„Wir freuen uns auf die Bezirksliga“

Kreisliga-Meister Union Emlichheim lässt noch einmal Spannung aufkommen

Die Fußballer des SC Union standen über weite Strecken der Kreisliga-Saison auf dem ersten Tabellenplatz. Spielertrainer Edward Sabander legt nicht nur Wert auf Erfolge, sondern auch auf ansehnlichen Fußball.

ml Emlichheim. Die Fußballer des SC Union Emlichheim haben sich im spannenden Titelkampf der Kreisliga gegen den SV Wietmarschen durchgesetzt. Am Ende kam es so, wie SVW-Trainer Gert Goolkate vor der Saison prognostiziert hatte: „Es wird eine ganz enge Angelegenheit, wenn es um die Vergabe des Titels geht.“ Danach hatte es lange Zeit allerdings nicht ausgesehen. Zwar überwinterte Wietmarschen (mit zwei mehr absolvierten Spielen als der SCU) auf Platz eins der Kreisliga-Tabelle. Drei Spieltage vor dem Saisonende führte die Mannschaft von SCU-Coach Edward Sabander allerdings noch mit sechs Punkten Vorsprung auf den SVW.

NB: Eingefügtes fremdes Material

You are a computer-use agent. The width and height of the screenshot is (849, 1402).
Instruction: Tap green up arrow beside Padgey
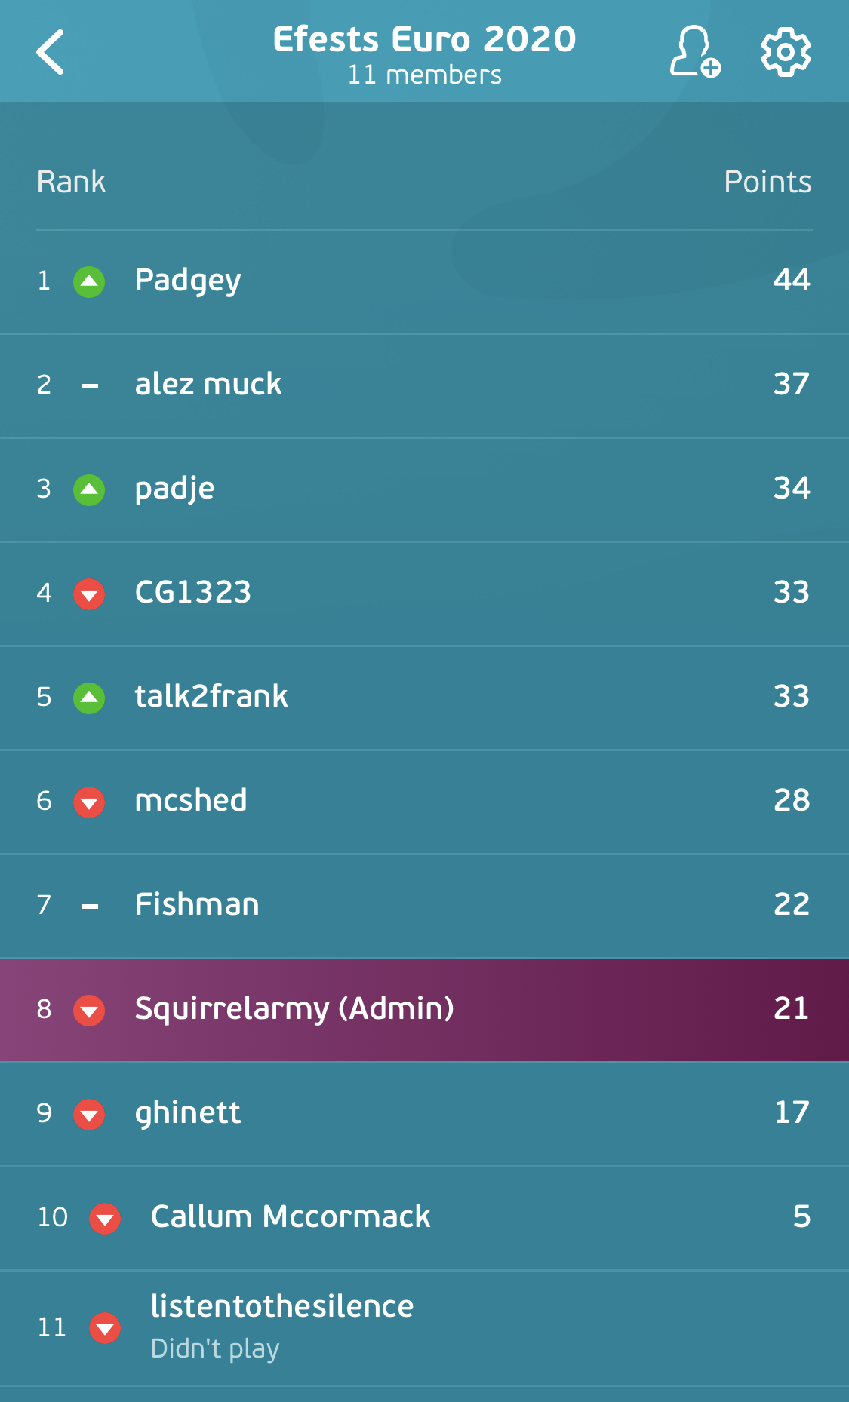pos(89,282)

„Es wäre richtig bitter gewesen, wenn wir noch in die Relegation gegangen wären“, sagte Emlichheims Stürmer Björn Brill, nachdem er und seine Mitspieler sich gerade mit einem 2:2 bei Olympia Uelsen den Kreisliga-Titel erkämpft hatten. Und während der SCU-Vorsitzende Johann Beerlink nach der Rückkehr der SCU-Fußballer auf die Bezirksebene „einfach froh“ war, blickte Spielertrainer Edward Sabander schon einmal auf die nächste Saison: „Wir freuen uns auf die Bezirksliga.“

In seinem ersten Jahr als spielender SCU-Trainer hat der Niederländer bei den Emlichheimern das Niveau noch einmal kräftig gehoben. So wurde aus dem Saisonziel, so lange wir möglich oben mitzumischen, sogar die Meisterschaft. „Ich habe versucht, mehr Fußball spielen zu lassen, das zahlt sich aus. Ich denke, dass der Titelgewinn verdient ist“, sagte Sabander. Er ist nicht nur auf Erfolge aus, sondern will den Zuschauern auch ansehnlichen Fußball bieten.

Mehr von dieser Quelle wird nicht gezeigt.